At home I have escaped into 18 books, about three per month, both in text and audio form. YouTube is a steady distraction. I still enjoy workday morning aerobics using videotapes I recorded over a quarter-century ago. Wendy laughed when I mentioned how I had inadvertently watched a Hot Pockets commercial from 1993 countless times yet never had one. So she bought me some to satisfy decades of rather mild curiosity.

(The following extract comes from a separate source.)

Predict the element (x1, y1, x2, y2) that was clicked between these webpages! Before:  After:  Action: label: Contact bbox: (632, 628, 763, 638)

Wendy has buoyed my spirits countless times, but the most sustaining thing for me amidst the pandemic, with its accompanying cacophony of racial strife and poisonous politics, has been a feature of the city which helped me embrace moving to Bartlesville back in 1989 and has long been part of why I have stayed: the Pathfinder Parkway. For my stress, solvitur ambulando.

The Pathfinder Parkway

Here is an album of shots from three early morning walks this summer along parts of that marvelous trail system and connected attractions:

Field of Clasping Leaf Coneflowers
Album of Pathfinder Parkway shots during the COVID-19 summer of 2020

And what was I listening to along those beautiful walks? Great history books by Sarah Vowell, particularly Lafeyette in the Somewhat United States, Unfamiliar Fishes, and The Wordy Shipmates. Ronan Farrow’s Catch and Kill. And the silly The Lost Symbol by Dan Brown, whose Robert Langdon must be a relative of Frank & Joe Hardy.

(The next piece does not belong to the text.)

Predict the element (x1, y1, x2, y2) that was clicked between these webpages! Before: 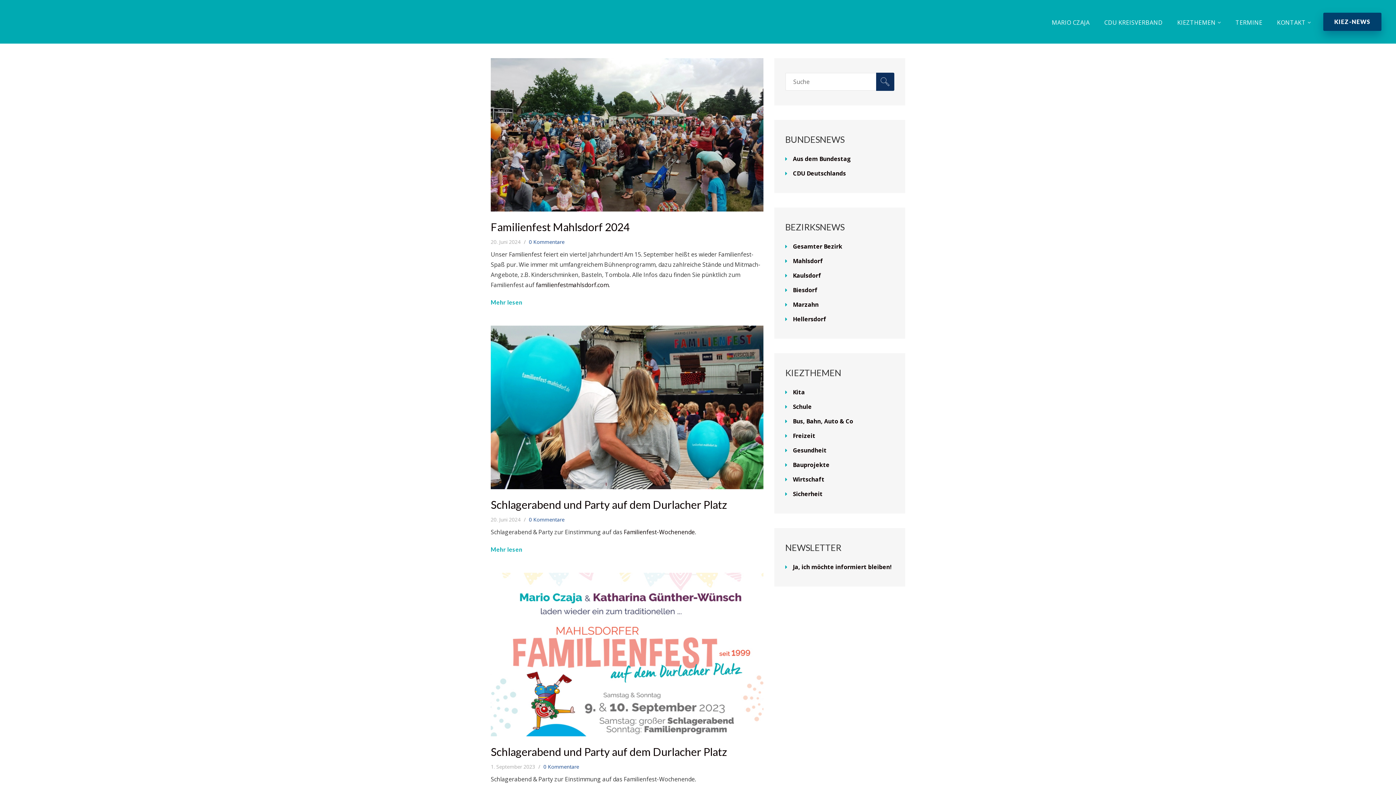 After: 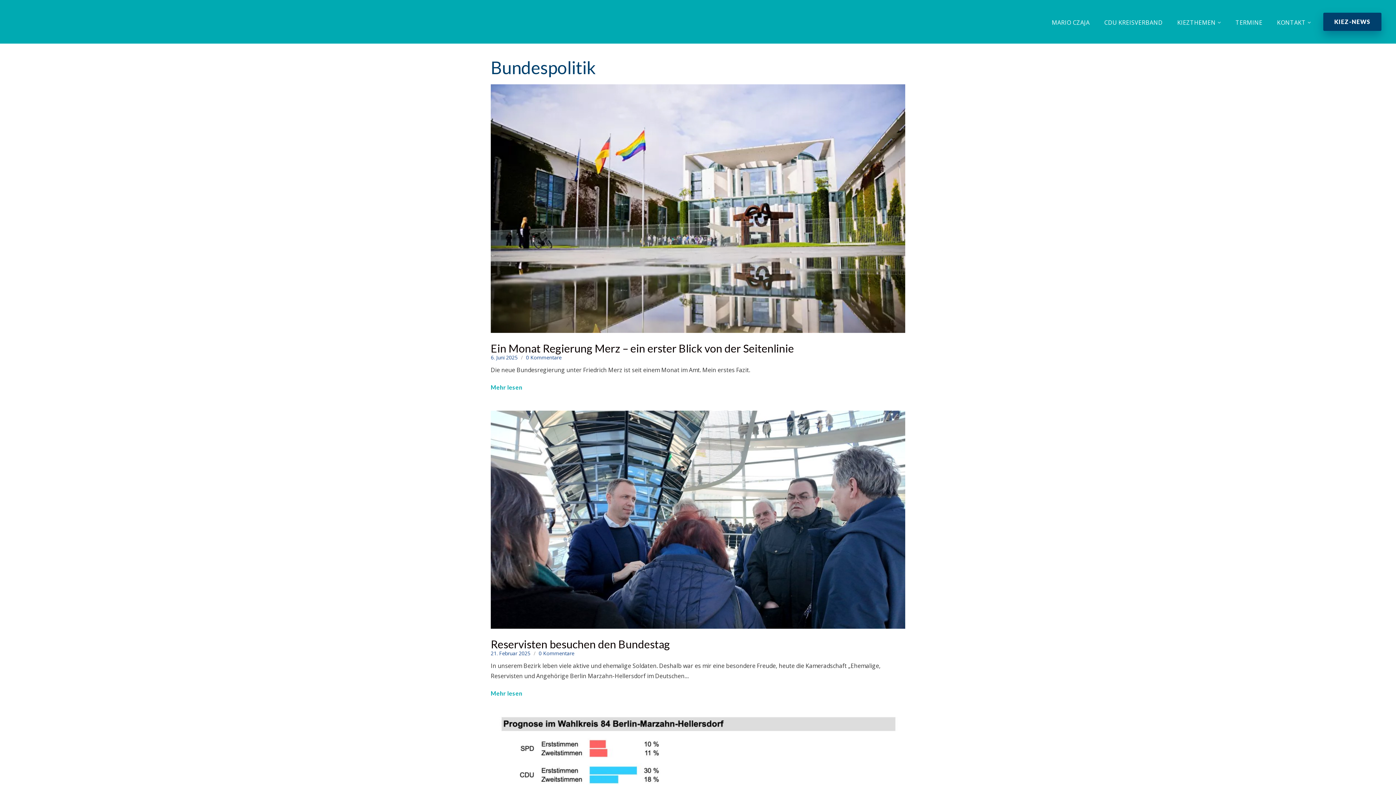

The city will have an election on August 25 for another round of bond projects and a sales tax extension. It’s not a tax increase, just renewing funding that has made Bartlesville a great place to live. Wendy and I already sent in our absentee ballots long ago. Among many other projects, the bond election will fund improvements to the ring road at Johnstone Park, while the sales tax will fund maintenance and repair of the Pathfinder Parkway. I urge everyone to VOTE YES for Building a Better Bartlesville.

And if you are stressed…walk it off. Solvitur ambulando.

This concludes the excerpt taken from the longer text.